§ **WHAT TO PRODUCE**: Rewrite the material from the line with "This screenshot has width=310, height=630." to the line with "Looking at the screenshot, I should (x=144, y=35).", putting "Project Settings" in place of "Workspace Architect" and changing nothing else.

(A run of records)

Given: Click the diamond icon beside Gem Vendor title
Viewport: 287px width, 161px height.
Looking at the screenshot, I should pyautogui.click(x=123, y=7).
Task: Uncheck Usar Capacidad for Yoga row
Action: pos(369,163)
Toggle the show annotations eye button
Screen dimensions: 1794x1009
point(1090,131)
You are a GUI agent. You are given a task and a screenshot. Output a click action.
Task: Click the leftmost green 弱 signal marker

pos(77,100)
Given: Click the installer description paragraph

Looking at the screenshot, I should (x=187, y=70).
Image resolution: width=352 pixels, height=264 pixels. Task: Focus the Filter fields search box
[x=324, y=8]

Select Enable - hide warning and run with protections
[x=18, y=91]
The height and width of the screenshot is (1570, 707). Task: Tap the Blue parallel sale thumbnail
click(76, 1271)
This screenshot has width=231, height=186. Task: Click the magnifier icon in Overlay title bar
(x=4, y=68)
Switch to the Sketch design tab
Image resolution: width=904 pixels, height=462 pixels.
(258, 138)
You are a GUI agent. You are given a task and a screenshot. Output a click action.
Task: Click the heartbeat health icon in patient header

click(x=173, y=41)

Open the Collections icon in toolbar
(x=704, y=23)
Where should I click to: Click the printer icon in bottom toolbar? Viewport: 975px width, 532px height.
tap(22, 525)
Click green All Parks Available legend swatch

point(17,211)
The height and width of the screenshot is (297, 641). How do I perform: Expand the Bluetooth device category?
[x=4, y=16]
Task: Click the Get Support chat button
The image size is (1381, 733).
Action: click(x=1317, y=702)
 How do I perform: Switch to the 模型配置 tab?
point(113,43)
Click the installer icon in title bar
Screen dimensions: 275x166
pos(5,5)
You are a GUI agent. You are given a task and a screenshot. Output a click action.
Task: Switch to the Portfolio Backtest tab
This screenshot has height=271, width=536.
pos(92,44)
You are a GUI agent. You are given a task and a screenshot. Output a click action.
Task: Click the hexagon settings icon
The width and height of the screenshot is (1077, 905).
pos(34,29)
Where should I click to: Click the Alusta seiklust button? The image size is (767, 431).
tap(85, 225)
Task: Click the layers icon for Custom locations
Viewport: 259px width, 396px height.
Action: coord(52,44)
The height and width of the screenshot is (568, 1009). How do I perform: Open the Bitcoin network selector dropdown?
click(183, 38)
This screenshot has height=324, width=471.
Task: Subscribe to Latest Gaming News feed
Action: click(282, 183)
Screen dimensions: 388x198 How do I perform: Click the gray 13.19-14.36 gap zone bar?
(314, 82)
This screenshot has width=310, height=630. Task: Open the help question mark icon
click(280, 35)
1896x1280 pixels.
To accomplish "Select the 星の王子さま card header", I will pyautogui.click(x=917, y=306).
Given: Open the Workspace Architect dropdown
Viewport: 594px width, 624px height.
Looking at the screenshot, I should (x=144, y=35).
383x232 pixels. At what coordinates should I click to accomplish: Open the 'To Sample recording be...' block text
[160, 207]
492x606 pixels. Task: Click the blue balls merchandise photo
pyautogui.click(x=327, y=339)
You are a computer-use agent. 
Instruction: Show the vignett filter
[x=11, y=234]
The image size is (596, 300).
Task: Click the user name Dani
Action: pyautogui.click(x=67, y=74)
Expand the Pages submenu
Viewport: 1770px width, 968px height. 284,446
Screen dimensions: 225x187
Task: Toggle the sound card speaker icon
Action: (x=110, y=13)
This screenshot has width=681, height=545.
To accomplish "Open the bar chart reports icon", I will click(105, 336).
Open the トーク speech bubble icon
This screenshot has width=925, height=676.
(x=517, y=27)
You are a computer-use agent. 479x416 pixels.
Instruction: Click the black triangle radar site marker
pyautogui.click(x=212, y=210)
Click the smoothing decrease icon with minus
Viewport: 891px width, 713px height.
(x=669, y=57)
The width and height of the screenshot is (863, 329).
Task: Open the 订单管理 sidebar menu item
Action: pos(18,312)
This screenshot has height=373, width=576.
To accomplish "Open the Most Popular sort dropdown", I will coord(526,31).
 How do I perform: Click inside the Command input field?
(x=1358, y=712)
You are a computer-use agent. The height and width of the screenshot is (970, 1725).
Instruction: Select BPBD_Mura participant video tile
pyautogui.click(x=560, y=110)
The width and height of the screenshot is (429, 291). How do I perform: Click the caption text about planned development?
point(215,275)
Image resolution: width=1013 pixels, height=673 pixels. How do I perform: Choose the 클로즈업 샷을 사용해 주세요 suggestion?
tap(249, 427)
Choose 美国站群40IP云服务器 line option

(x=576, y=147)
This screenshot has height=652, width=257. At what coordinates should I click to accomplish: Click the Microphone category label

§ **TASK RESULT**:
This screenshot has width=310, height=630. Task: Open the help question mark icon
click(280, 35)
1896x1280 pixels.
To accomplish "Select the 星の王子さま card header", I will pyautogui.click(x=917, y=306).
Given: Open the Project Settings dropdown
Viewport: 594px width, 624px height.
Looking at the screenshot, I should (x=144, y=35).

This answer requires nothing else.